Gervase didn’t say anything, for he could well recall his own feelings when he’d first been turned to marble. Joseph might think he imagined it, but he’d never forget it all the same.

Sylvanus looked uncomfortably at him. “There’s just one thing. I forgot to bring your coat with me. If they find it and recognize the buttons...”

“They might show it to Hugh.”
Gervase finished.

“He’s bound to recognize it and wonder how on earth it comes to be here.”

“Well, what’s done is done.”

* * * *

At that moment Anne had just placed the coat in question in a comer of the kitchens, then she turned toward Joseph, who was seated with a drink of something to steady his nerves. Jack was at his knee, and the lurcher was still quivering. “Right, Joseph, I think you should tell us the truth now,” she said quietly.

He sat forward guiltily. “I’ve already said what happened, Miss Anne.”

“You haven’t,” she replied patiently.

“I have, I swear it!” he cried.

Mrs. Jenkins looked closely at him and realized Anne was right. “Joseph Greenwood!” she said sharply.

He eyed them both unhappily. “Look, I just
can’t
tell you!” he said then.

“Why not?” the housekeeper asked.

“Because it’s lunatic, that’s why.”

Anne and Mrs. Jenkins exchanged glances, each thinking of the strange business of the disappearing nymph. Anne looked at him again. “Just tell us, Joseph, because believe me, there have been some strange things happening here recently.” Briefly she told him about Penelope’s comings and goings.
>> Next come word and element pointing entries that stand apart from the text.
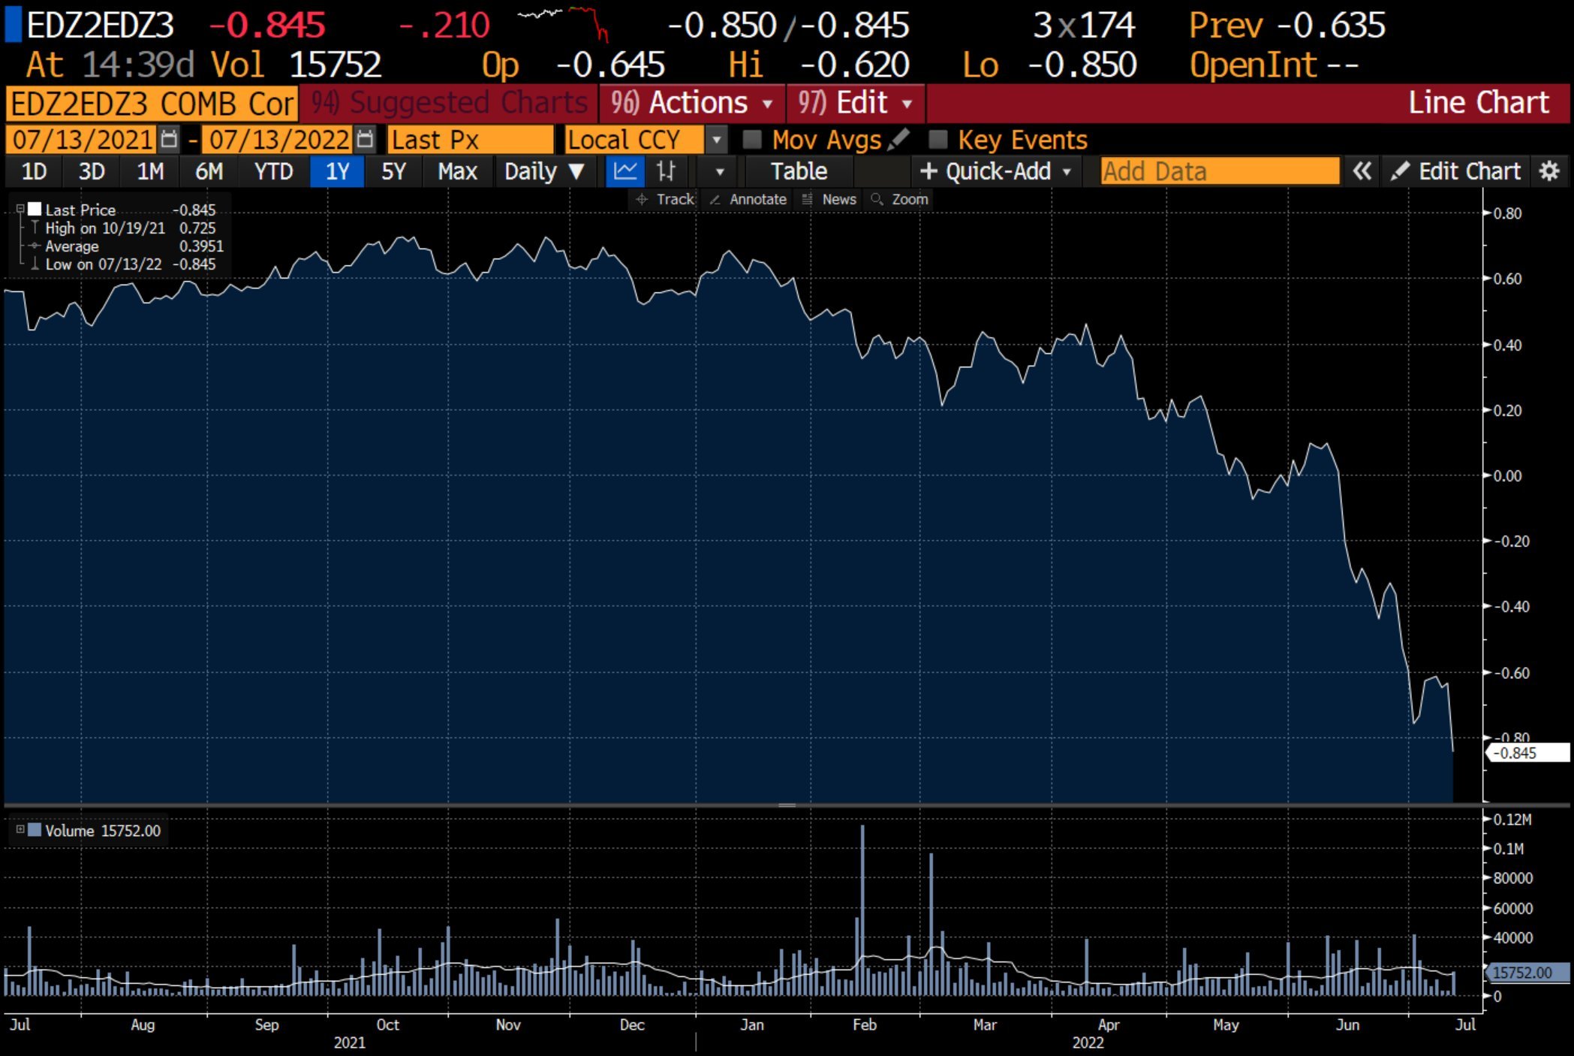The height and width of the screenshot is (1056, 1574).
Task: Click the Add Data input field
Action: [x=1219, y=171]
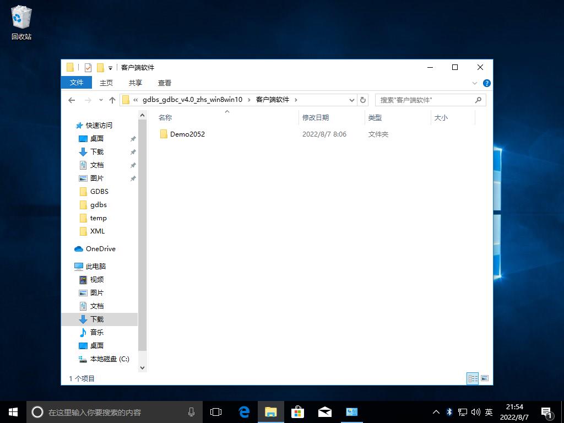Select the Demo2052 folder
This screenshot has height=423, width=564.
click(x=187, y=134)
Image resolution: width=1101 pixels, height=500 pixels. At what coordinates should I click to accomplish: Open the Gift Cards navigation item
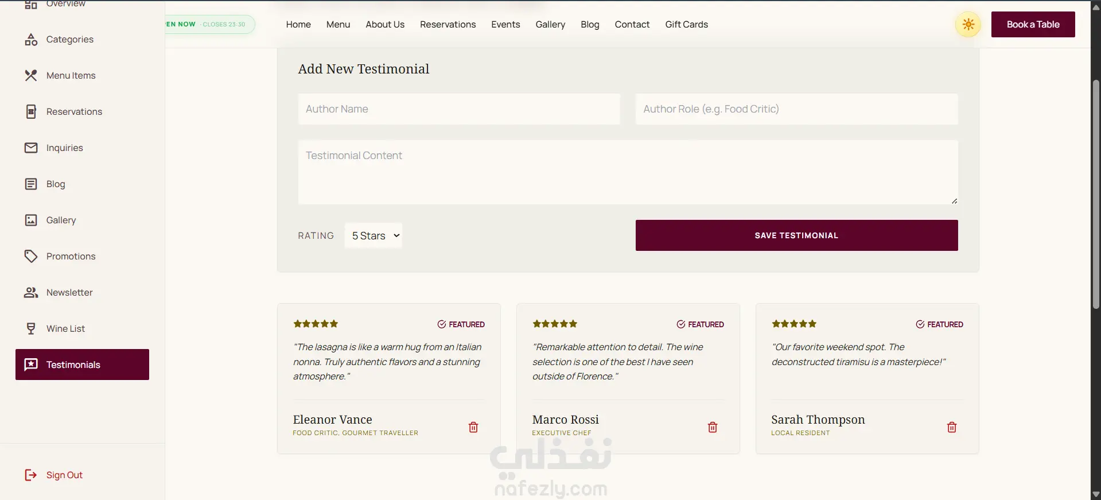pyautogui.click(x=686, y=25)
The old man stared at her. “But that’s impossible,” he said.

“More impossible than whatever it was that happened in the cellar?”

He hesitated, and then shook his head. “Maybe not. All right, I’ll tell you, but you must
promise
you won’t say a word of it to anyone. I don’t want to end up in a bedlam.” He cleared his throat and stroked the lurcher’s head. “There were three things really. Firstly, I saw Jack all turned to stone, as white and stiff as that statue in the maze; then I saw something like a man, except it had horns and a billy-goat’s beard. The last thing I remember was feeling myself turning to stone too. It lasted only a few moments, then I was myself again, but it’s the truth, I swear it upon my mother’s grave. Look at Jack— can’t you
see
that something mighty frightening happened to him?” There was silence, and the gardener got up from the chair. “Right, I’ve told you what happened, and now I want to forget it. I’m going to go out to the garden and get on with the jobs I intended to start earlier, and I’m not going to mention a single word of this ever again.”